▸ Problem to work on:
Nothing but the lines from the one containing "[Поділитися] (339, 167)" to the end of the records that follow should be transcribed, each exactly, with the pictures left out.

=== Information supplied ===

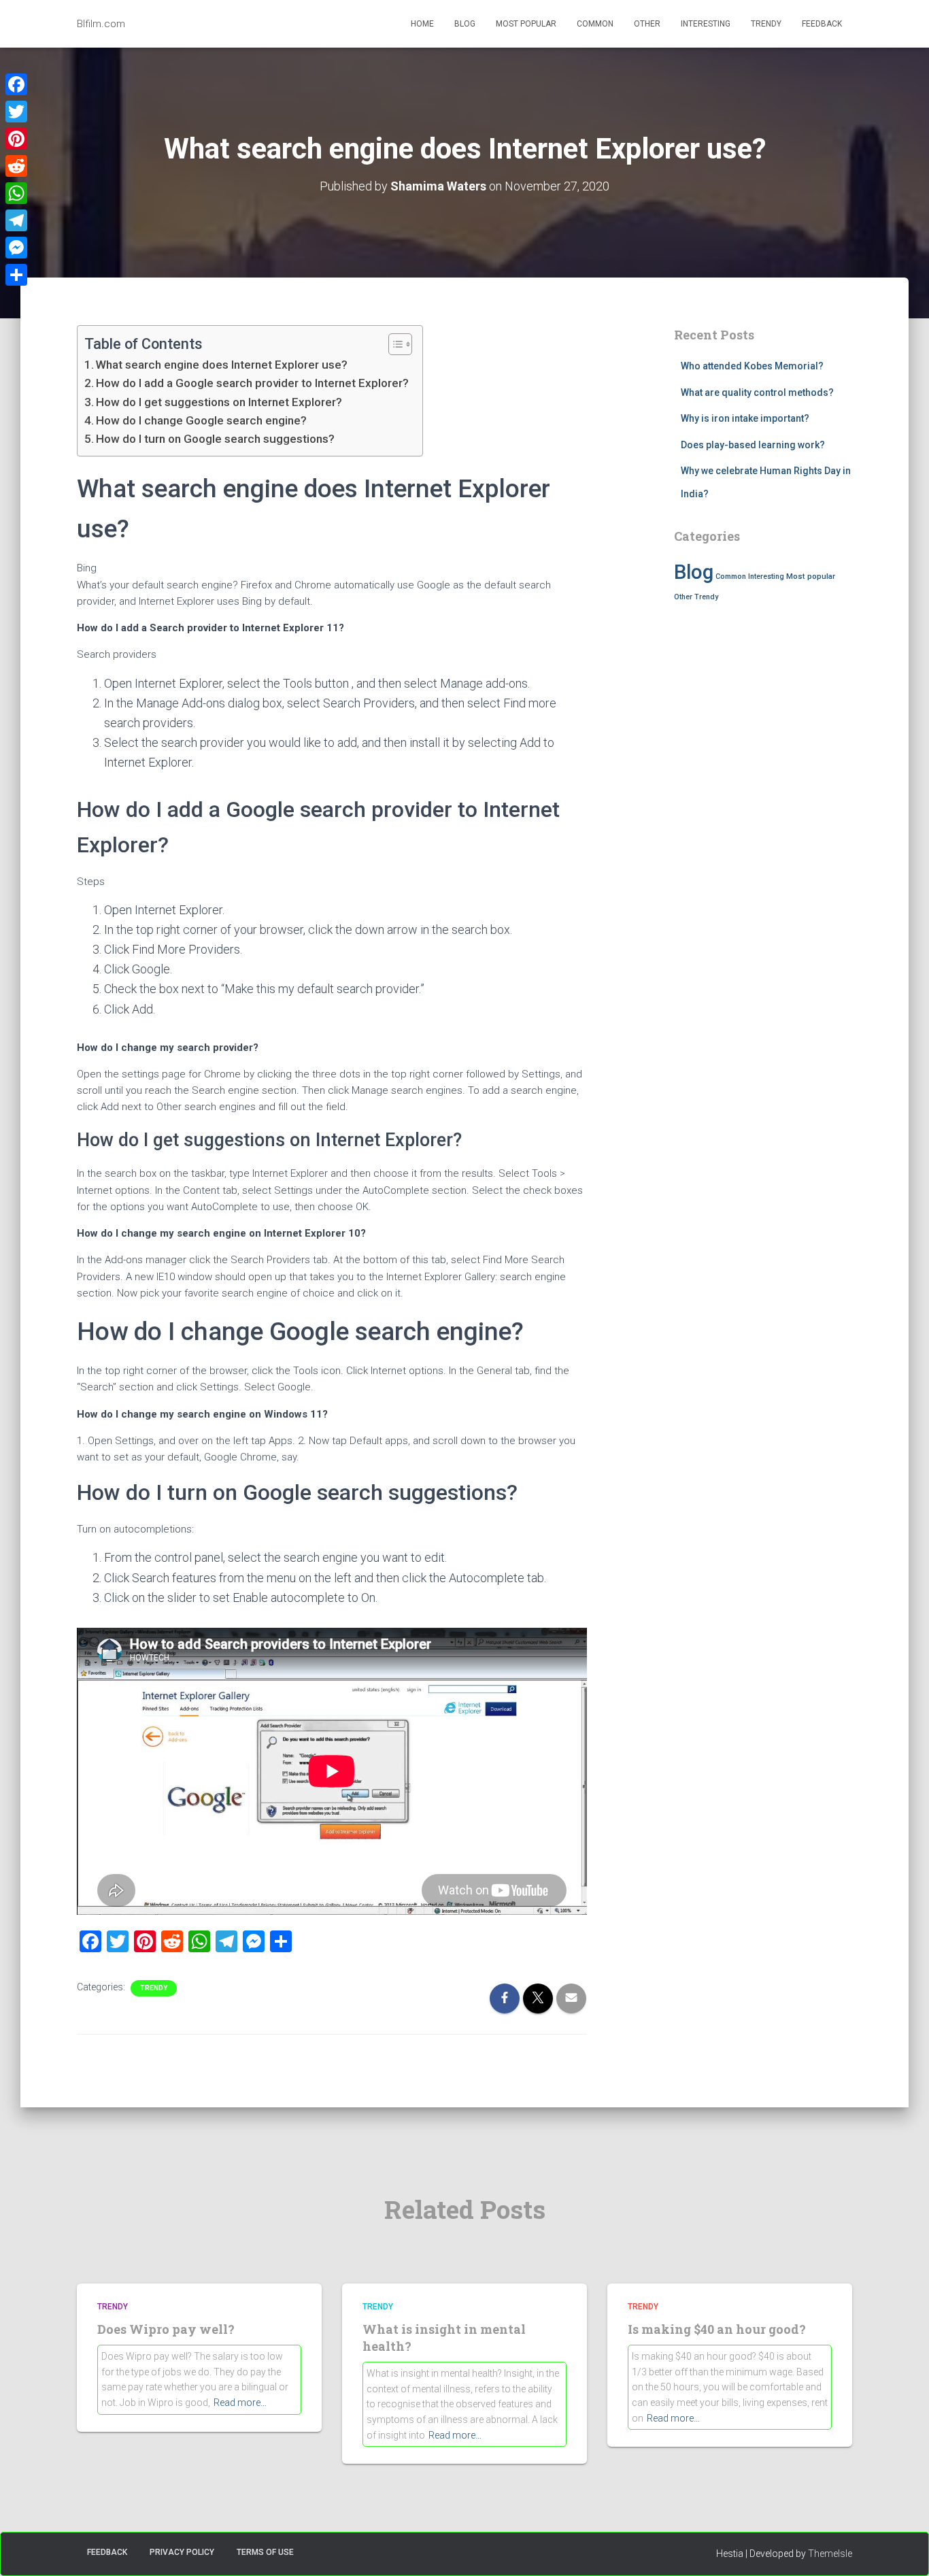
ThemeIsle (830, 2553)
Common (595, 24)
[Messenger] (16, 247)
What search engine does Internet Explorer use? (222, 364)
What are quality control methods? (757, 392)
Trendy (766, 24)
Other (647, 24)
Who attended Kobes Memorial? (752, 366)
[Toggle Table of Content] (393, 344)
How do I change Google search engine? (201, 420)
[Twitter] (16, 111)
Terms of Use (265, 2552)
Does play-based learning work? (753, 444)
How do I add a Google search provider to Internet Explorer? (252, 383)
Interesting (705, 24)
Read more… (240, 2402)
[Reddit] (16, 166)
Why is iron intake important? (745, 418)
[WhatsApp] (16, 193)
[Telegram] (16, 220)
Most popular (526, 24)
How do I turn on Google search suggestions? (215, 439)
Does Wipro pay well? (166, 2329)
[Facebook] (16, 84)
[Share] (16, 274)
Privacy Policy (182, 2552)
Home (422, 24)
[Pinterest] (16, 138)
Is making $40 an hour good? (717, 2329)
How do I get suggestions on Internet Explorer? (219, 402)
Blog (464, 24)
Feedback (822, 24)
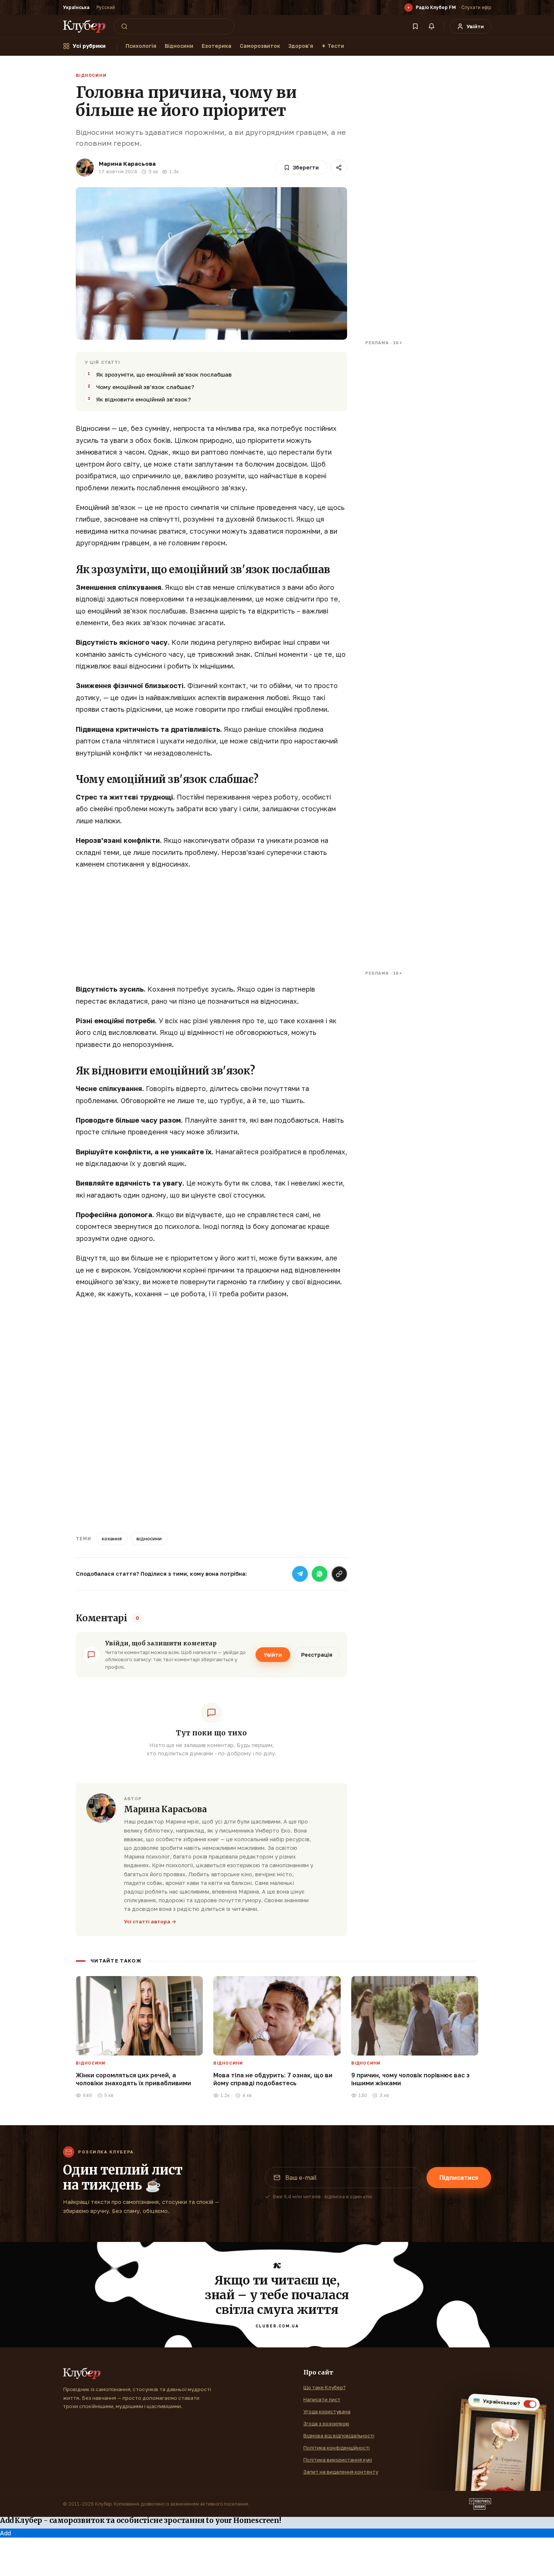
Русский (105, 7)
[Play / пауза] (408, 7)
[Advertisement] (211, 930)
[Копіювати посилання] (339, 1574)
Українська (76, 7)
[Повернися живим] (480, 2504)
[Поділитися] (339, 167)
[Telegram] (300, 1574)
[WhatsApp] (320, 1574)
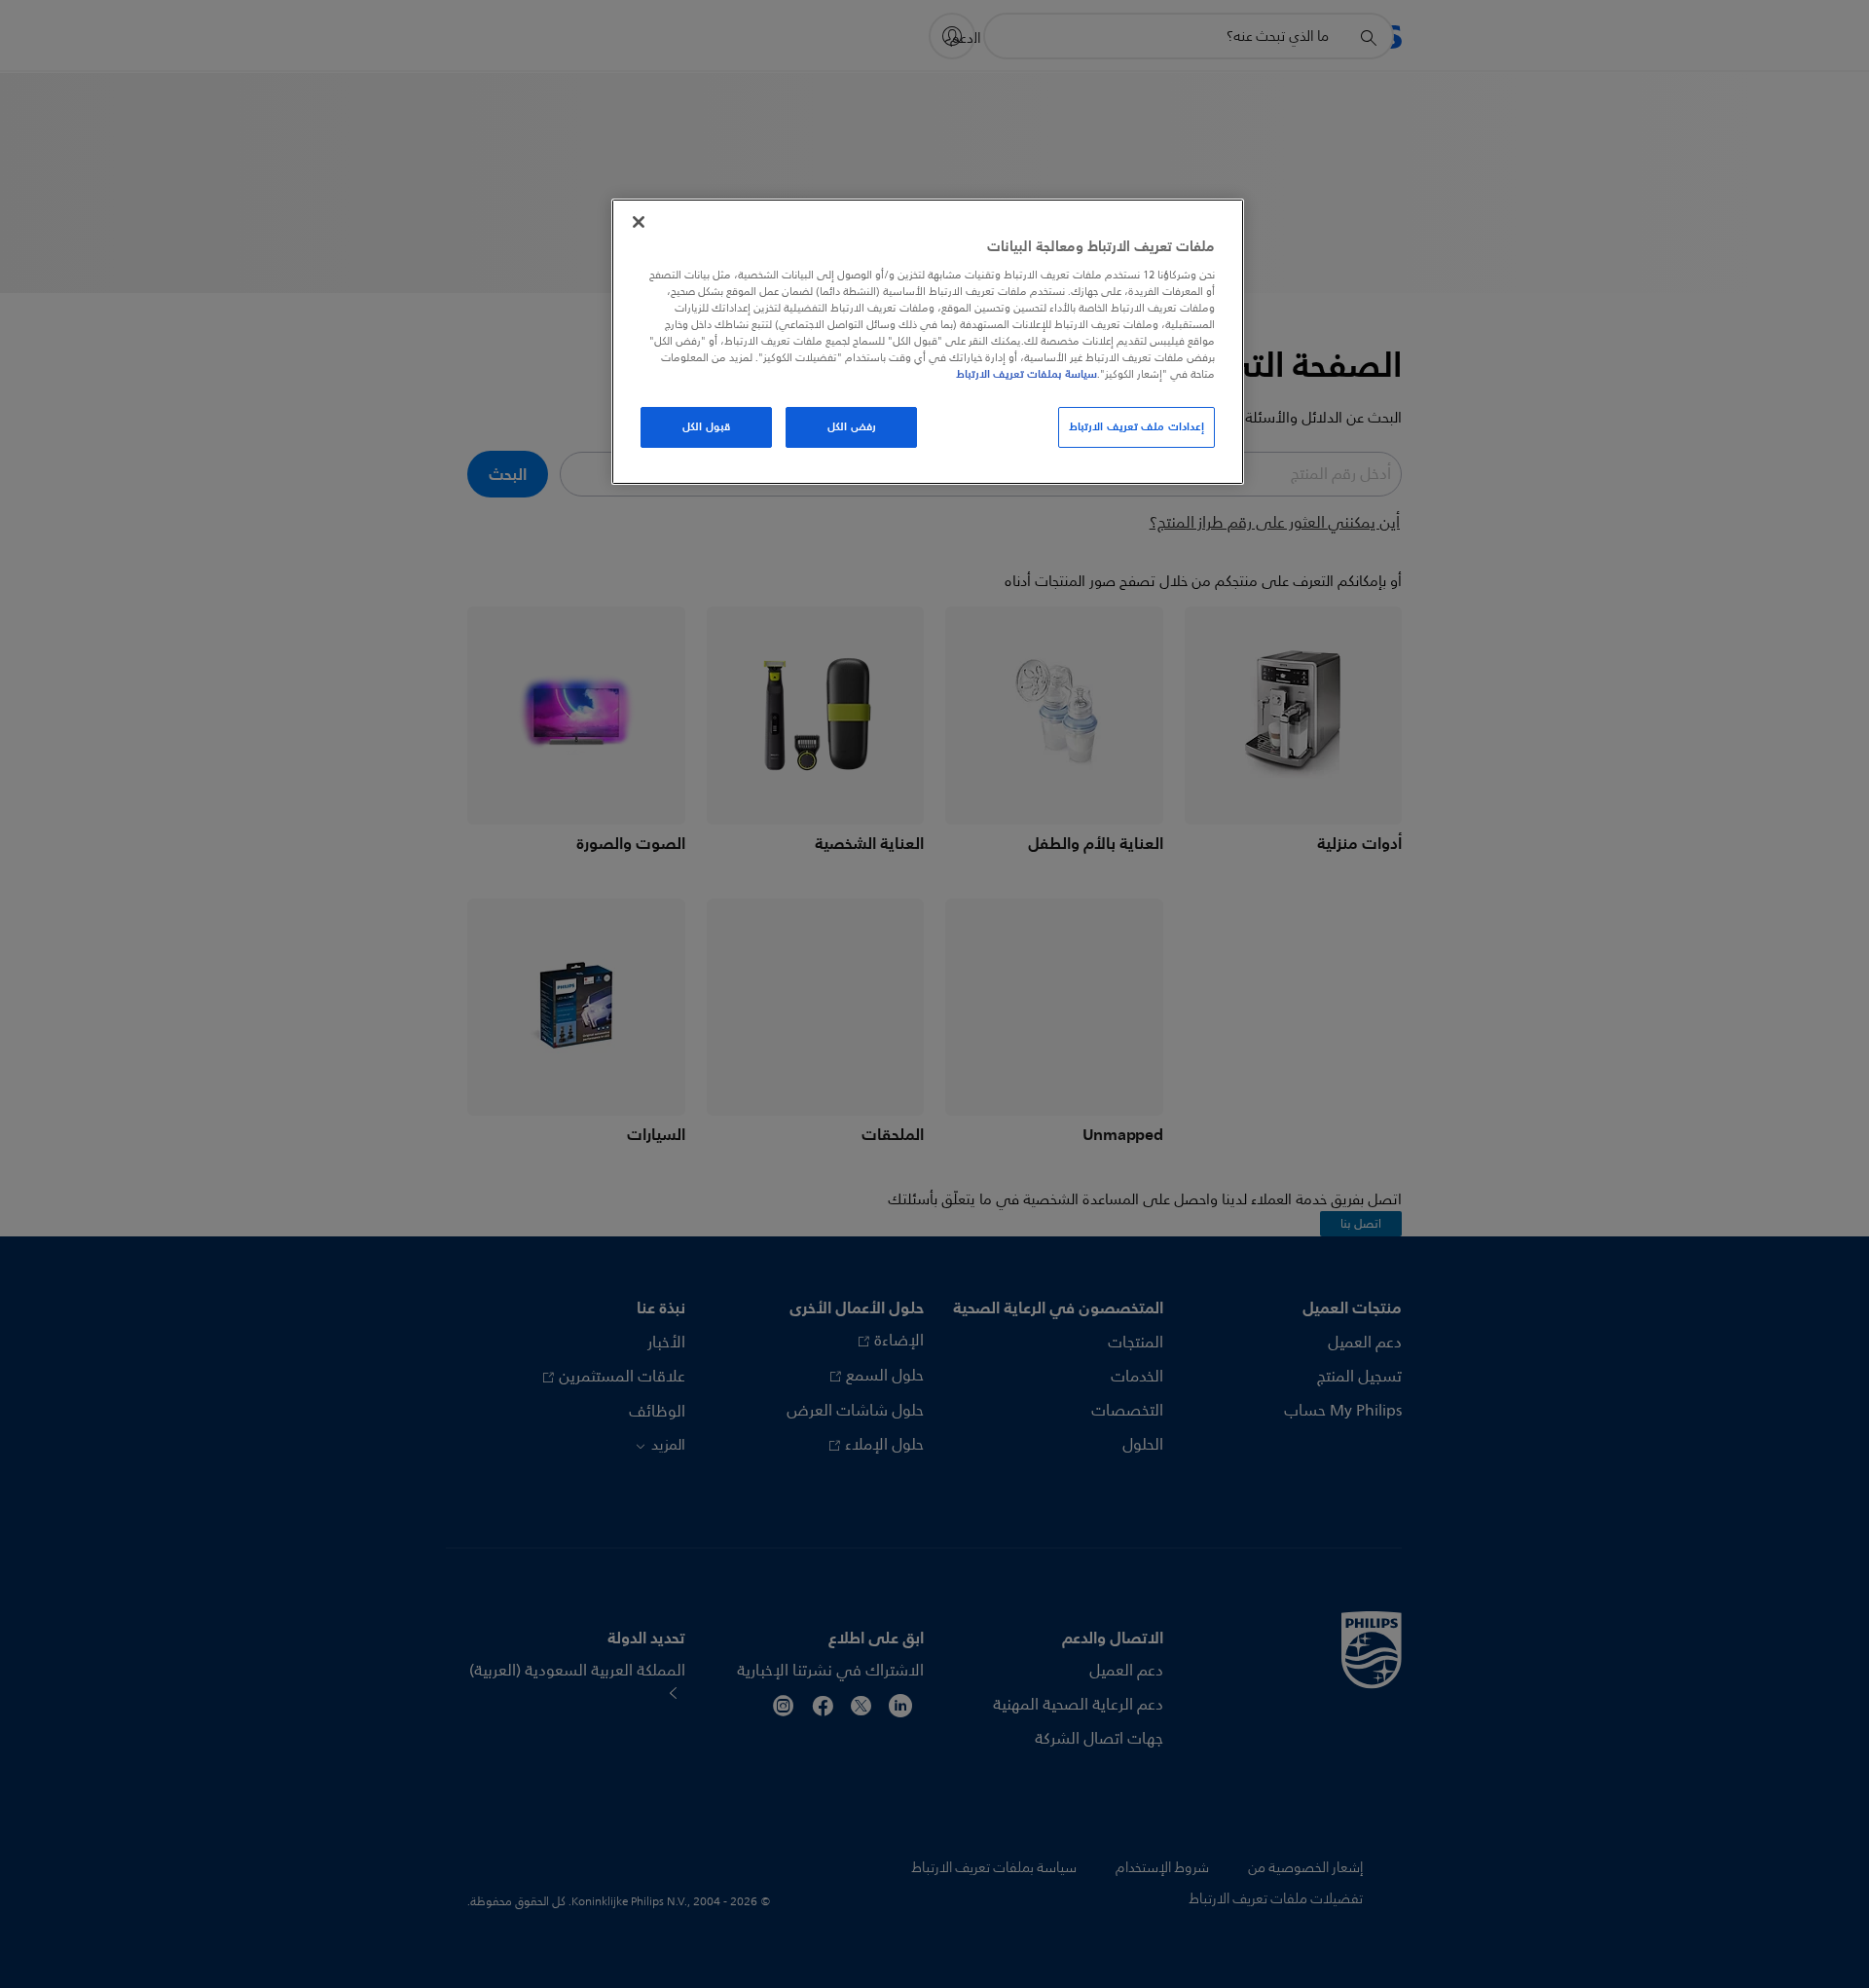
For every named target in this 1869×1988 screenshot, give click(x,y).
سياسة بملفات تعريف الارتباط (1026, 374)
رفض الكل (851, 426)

===

▸ Solution to this task:
[Поділитися] (339, 167)
[Telegram] (300, 1574)
[WhatsApp] (320, 1574)
For every named target in this 1869×1988 screenshot, give click(x,y).
سياسة بملفات تعريف الارتباط (1026, 374)
رفض الكل (851, 426)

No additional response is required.